La différence, on l’a vue dans notre portefeuille. Même une bouteille bas de gamme coûte 13 ou 14 $ au Québec. L’idée fut abandonnée rapidement. Trop cher.

Hier, j’apprends que la Société des alcools du Québec (SAQ) veut vendre du vin par Internet aux Américains. En achetant le distributeur américain de vin en ligne JJ Buckley, selon La Presse.

Euh… avant d’essayer de plaire aux consommateurs américains, la SAQ pourrait-elle s’occuper de nous, ses clients québécois?

Petite vérification hier soir : vous pouvez acheter par Internet une caisse de Cabernet Sauvignon Woodbridge 2009 à 6,99 $ la bouteille, dans un commerce de New York. Livrée à votre porte en moins de deux semaines. Seul problème : au Québec, vous devez obligatoirement passer par la SAQ, qui va se prendre une cut sur votre transaction. Et toute une! À la SAQ, la même bouteille coûte 14,95 $. Résultat : vous payerez plus du double que prévu.

Au lieu d’aider les Américains à s’acheter du vin en ligne, pourquoi ne pas aider les Québécois? Ceux qui aimeraient acheter des bouteilles partout dans le monde via Internet, sans passer par la SAQ?

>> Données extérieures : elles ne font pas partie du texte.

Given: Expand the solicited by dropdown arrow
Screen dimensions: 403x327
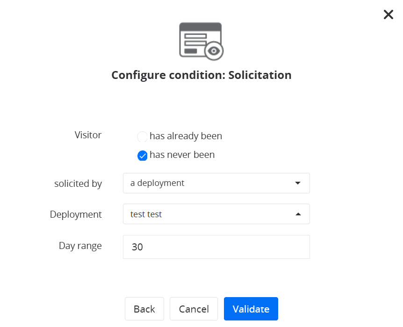Looking at the screenshot, I should (x=298, y=183).
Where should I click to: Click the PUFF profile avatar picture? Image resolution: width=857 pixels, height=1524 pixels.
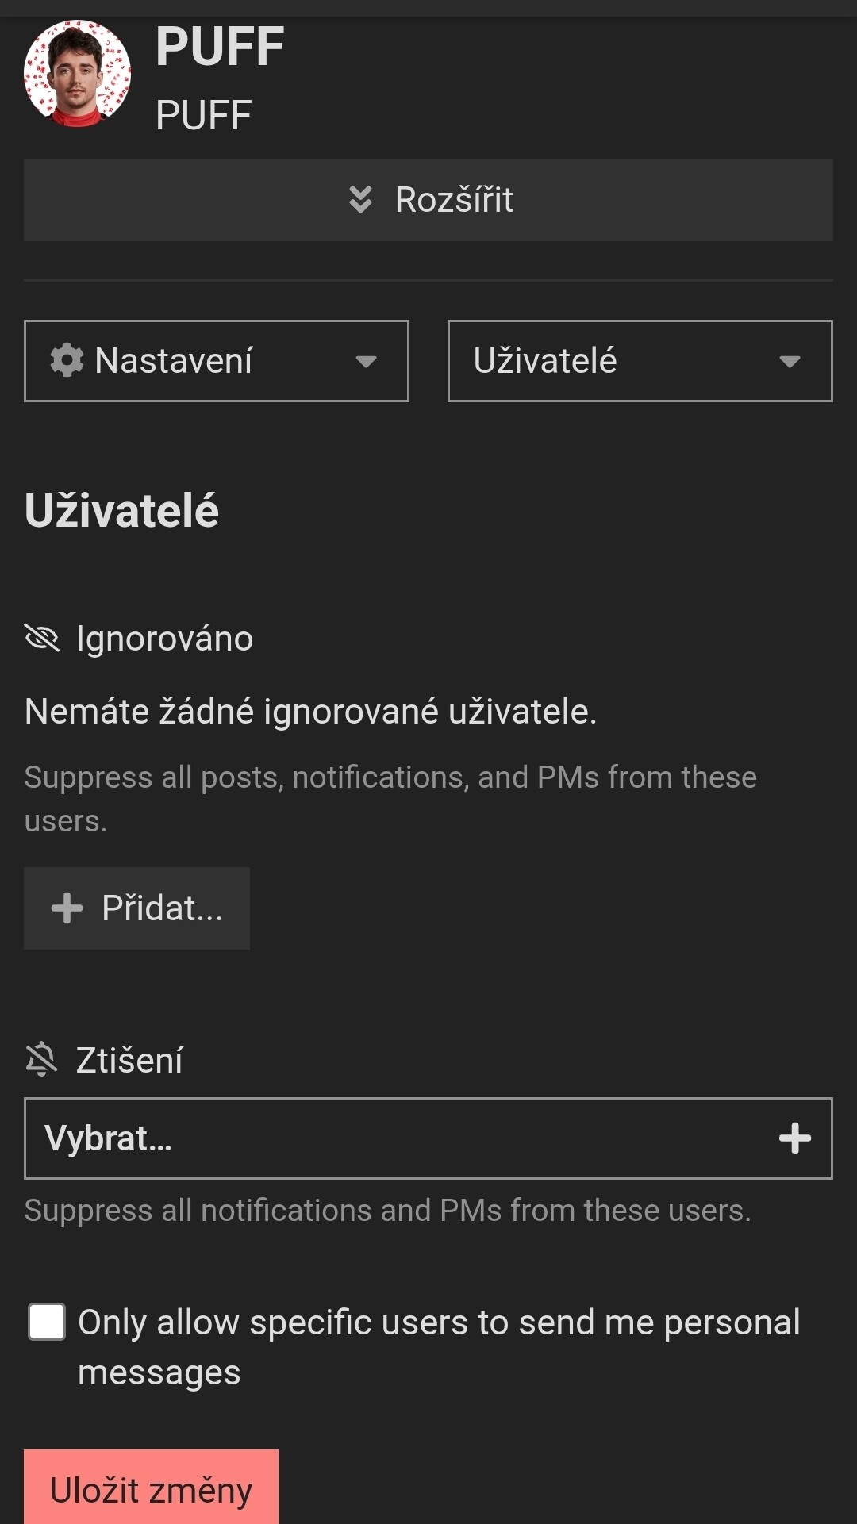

Réponse courte : parce que le rôle de la SAQ, c’est d’enrichir le gouvernement. C’est un monopole d’État. Et sans concurrent, elle nous saigne allègrement. Elle achète un vin 5 $, se prend une marge de 7 $, et nous le revend 15 $ (incluant les taxes). Et personne ne doit concurrencer la SAQ!

Ce serait bien si la SAQ commençait par fournir un bon rapport qualité-prix à ses clients d’ici avant d’envahir d’autres marchés. Mais pour ça, il faudrait ouvrir la porte à la concurrence. Permettre à des gens de lancer leur propre boutique de vins, afin de forcer la SAQ à baisser ses prix pour protéger ses parts de marché.

Mais c’est rêver en couleur. La SAQ est une vache à lait pour le gouvernement. Elle risque de nous traire le portefeuille pour encore longtemps.

Je vous quitte. Je dois préparer ma soirée bières et fromages avec les amis.